Available records below:

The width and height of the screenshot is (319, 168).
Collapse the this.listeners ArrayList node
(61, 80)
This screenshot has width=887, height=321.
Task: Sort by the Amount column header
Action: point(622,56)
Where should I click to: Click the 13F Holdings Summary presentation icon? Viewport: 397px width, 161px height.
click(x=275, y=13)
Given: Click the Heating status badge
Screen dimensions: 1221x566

End of Available records.
Available records below:

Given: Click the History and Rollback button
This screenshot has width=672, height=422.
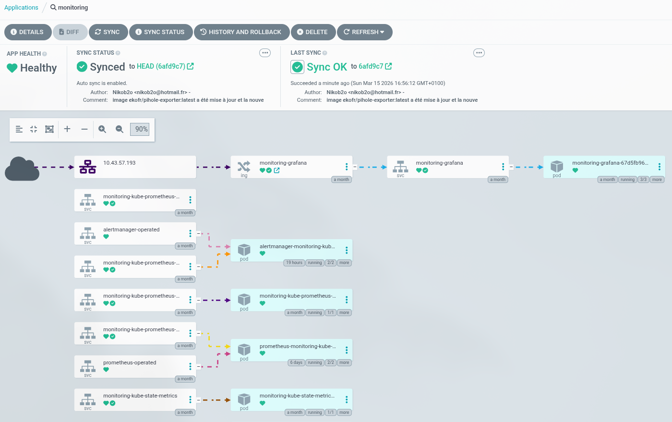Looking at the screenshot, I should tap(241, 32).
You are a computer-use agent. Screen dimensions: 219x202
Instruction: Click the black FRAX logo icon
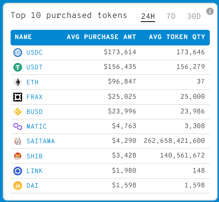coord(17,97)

End of Available records.

## Work to be completed
Each line above from the one with "The width and" up to and including the one with "Screen dimensions: 1221x566" must be set down exactly, and no line outside that span may appear.

## Answer for the task
The width and height of the screenshot is (319, 168).
Collapse the this.listeners ArrayList node
(61, 80)
This screenshot has width=887, height=321.
Task: Sort by the Amount column header
Action: point(622,56)
Where should I click to: Click the 13F Holdings Summary presentation icon? Viewport: 397px width, 161px height.
click(x=275, y=13)
Given: Click the Heating status badge
Screen dimensions: 1221x566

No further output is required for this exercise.